Work item → Retype each record exactly.

Data excerpts →
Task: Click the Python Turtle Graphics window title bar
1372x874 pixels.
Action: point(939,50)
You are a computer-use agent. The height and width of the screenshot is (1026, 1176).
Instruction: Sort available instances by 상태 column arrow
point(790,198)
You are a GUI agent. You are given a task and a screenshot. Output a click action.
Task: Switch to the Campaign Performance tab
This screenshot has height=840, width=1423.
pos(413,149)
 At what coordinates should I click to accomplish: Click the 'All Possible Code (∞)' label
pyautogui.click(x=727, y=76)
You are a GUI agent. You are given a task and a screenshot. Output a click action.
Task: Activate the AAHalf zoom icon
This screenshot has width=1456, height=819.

Response below →
Task: Click the Python Turtle Graphics window title bar
1372x874 pixels.
Action: point(939,50)
You are a computer-use agent. The height and width of the screenshot is (1026, 1176).
Instruction: Sort available instances by 상태 column arrow
point(790,198)
You are a GUI agent. You are given a task and a screenshot. Output a click action.
Task: Switch to the Campaign Performance tab
This screenshot has height=840, width=1423.
pos(413,149)
 At what coordinates should I click to accomplish: Click the 'All Possible Code (∞)' label
pyautogui.click(x=727, y=76)
You are a GUI agent. You are given a task and a screenshot. Output a click action.
Task: Activate the AAHalf zoom icon
This screenshot has width=1456, height=819.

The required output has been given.